The exercise
Please copy the data below word for word, starting at the line that contains "The width and height of the screenshot is (668, 418)." and continuing through the end of the data.

Data supplied
>> BEGIN
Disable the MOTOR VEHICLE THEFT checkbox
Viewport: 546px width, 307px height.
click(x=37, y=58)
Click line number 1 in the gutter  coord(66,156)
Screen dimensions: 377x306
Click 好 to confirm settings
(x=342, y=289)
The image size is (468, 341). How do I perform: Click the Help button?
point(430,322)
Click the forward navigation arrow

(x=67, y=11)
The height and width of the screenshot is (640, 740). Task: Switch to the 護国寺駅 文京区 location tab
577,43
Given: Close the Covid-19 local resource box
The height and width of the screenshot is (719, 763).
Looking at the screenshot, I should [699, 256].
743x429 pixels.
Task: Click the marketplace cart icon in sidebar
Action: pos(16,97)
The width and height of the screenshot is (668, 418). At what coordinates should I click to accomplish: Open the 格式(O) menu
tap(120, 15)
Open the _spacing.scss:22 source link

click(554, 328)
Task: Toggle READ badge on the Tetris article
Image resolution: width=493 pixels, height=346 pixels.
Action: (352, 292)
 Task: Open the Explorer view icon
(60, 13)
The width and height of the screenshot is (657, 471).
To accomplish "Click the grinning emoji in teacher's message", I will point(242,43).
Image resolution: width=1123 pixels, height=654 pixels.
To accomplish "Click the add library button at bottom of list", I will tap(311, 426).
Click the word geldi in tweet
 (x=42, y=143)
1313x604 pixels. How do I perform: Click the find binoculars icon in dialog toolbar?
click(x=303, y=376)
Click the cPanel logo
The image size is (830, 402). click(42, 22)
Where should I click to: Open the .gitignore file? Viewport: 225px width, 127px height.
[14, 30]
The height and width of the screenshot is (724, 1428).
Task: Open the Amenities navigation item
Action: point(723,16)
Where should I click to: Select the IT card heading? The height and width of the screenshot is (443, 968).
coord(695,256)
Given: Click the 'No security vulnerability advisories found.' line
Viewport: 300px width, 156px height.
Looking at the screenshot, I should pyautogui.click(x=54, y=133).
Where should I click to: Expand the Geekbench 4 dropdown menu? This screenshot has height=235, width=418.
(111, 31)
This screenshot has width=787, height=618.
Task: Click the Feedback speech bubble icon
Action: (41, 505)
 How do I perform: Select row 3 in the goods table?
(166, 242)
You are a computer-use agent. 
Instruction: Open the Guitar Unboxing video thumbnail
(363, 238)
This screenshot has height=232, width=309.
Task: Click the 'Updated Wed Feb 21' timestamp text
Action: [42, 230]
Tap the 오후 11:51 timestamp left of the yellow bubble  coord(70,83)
>> END
Reply
The width and height of the screenshot is (668, 418). At what coordinates should I click to accomplish: Open the 格式(O) menu
tap(120, 15)
Open the _spacing.scss:22 source link

click(554, 328)
Task: Toggle READ badge on the Tetris article
Image resolution: width=493 pixels, height=346 pixels.
Action: (352, 292)
 Task: Open the Explorer view icon
(60, 13)
The width and height of the screenshot is (657, 471).
To accomplish "Click the grinning emoji in teacher's message", I will point(242,43).
Image resolution: width=1123 pixels, height=654 pixels.
To accomplish "Click the add library button at bottom of list", I will tap(311, 426).
Click the word geldi in tweet
 (x=42, y=143)
1313x604 pixels. How do I perform: Click the find binoculars icon in dialog toolbar?
click(x=303, y=376)
Click the cPanel logo
The image size is (830, 402). click(42, 22)
Where should I click to: Open the .gitignore file? Viewport: 225px width, 127px height.
[14, 30]
The height and width of the screenshot is (724, 1428).
Task: Open the Amenities navigation item
Action: point(723,16)
Where should I click to: Select the IT card heading? The height and width of the screenshot is (443, 968).
coord(695,256)
Given: Click the 'No security vulnerability advisories found.' line
Viewport: 300px width, 156px height.
Looking at the screenshot, I should pyautogui.click(x=54, y=133).
Where should I click to: Expand the Geekbench 4 dropdown menu? This screenshot has height=235, width=418.
(111, 31)
This screenshot has width=787, height=618.
Task: Click the Feedback speech bubble icon
Action: (41, 505)
 How do I perform: Select row 3 in the goods table?
(166, 242)
You are a computer-use agent. 
Instruction: Open the Guitar Unboxing video thumbnail
(363, 238)
This screenshot has height=232, width=309.
Task: Click the 'Updated Wed Feb 21' timestamp text
Action: [42, 230]
Tap the 오후 11:51 timestamp left of the yellow bubble  coord(70,83)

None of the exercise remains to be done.